Mehrfach war er von der Polizei vernommen worden, stand mehrfach vor Gericht und wurde zu verschiedenen Strafen verurteilt. Daher war der den Behörden nicht erwünscht, und sie schlugen Hildebrandt statt seiner vor. Lüdke erhielt stattdessen die schlecht dotierte Gemeinde Zedlitz (Siedlnica, Kr. Fraustadt).
Später lenkte die Regierung in Posen ein und verlieh ihm den Roten Adlerorden IV. Klasse und Kronenorden III. Klasse und ernannte ihn zum Nachfolger des verstorbenen Hildebrandt.
Aus der Amtszeit von Probst Hildebrandt in Fraustadt ist nichts überliefert, außer daß er auch die Gemeinde Geyersdorf (Dêbowa Lêka, Kr. Fraustadt) mit verwaltete. Er starb am 2.6.1898 in Fraustadt.

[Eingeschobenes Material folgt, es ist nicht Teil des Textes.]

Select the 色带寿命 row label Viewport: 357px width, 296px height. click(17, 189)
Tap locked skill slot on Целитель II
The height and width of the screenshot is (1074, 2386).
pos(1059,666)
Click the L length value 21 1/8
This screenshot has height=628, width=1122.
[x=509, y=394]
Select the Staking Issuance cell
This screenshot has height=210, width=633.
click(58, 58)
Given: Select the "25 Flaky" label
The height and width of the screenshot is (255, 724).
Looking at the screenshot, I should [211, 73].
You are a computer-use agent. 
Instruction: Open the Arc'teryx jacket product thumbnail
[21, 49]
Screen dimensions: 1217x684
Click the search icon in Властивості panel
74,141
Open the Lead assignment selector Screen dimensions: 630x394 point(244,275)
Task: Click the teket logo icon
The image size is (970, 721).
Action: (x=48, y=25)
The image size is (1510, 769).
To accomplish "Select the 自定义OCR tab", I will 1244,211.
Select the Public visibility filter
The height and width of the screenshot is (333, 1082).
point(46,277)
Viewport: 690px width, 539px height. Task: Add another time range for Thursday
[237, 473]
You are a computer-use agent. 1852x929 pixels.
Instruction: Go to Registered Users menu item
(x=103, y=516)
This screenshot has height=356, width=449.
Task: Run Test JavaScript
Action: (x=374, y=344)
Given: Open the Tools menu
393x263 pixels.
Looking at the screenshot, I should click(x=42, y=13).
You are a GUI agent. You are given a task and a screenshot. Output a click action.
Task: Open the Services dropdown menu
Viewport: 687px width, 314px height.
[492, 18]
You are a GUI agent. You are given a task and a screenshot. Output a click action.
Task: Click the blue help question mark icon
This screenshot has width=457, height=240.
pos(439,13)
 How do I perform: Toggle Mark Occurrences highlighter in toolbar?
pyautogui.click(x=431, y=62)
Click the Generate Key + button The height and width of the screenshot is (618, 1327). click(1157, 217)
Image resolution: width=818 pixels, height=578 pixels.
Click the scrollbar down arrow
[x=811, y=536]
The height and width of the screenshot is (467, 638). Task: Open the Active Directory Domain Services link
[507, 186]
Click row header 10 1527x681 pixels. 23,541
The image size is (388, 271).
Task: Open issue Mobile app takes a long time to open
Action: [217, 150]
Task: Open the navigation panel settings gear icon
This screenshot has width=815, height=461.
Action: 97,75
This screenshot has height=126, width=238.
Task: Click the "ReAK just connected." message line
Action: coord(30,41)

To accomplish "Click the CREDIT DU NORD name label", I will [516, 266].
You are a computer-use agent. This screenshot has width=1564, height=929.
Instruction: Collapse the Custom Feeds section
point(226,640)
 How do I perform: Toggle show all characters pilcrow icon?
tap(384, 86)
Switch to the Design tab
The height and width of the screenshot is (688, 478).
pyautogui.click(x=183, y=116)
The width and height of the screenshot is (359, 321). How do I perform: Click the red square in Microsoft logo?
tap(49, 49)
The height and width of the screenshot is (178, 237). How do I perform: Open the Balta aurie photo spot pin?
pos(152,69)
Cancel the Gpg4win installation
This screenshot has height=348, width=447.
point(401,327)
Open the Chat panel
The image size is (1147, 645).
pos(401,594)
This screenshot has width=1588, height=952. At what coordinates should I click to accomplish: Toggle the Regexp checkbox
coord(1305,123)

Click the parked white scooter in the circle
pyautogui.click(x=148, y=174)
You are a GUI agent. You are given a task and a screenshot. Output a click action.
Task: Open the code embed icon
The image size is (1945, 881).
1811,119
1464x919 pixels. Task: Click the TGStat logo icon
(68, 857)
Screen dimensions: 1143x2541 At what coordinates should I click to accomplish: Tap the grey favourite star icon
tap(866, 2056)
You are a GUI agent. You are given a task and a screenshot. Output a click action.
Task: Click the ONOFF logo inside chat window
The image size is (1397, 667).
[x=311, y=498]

Neben den genannten deutschen Priestern gab es auch polnischstämmige: Antoni Gladysz (1825-1865) aus Heidemühle (Borowy Mlyn, Kr. Meseritz), Witold Marchwiñski (1847-1918) aus Meseritz, Antoni Niedbal (1847-1902) und Ludwik Niedbal (1872-1937) beide aus Bentschen (Zbaszyñ). Ebenfalls aus Bentschen stammte der im KZ Dachau ermordete Feliks Bodzianowski (1886-1942).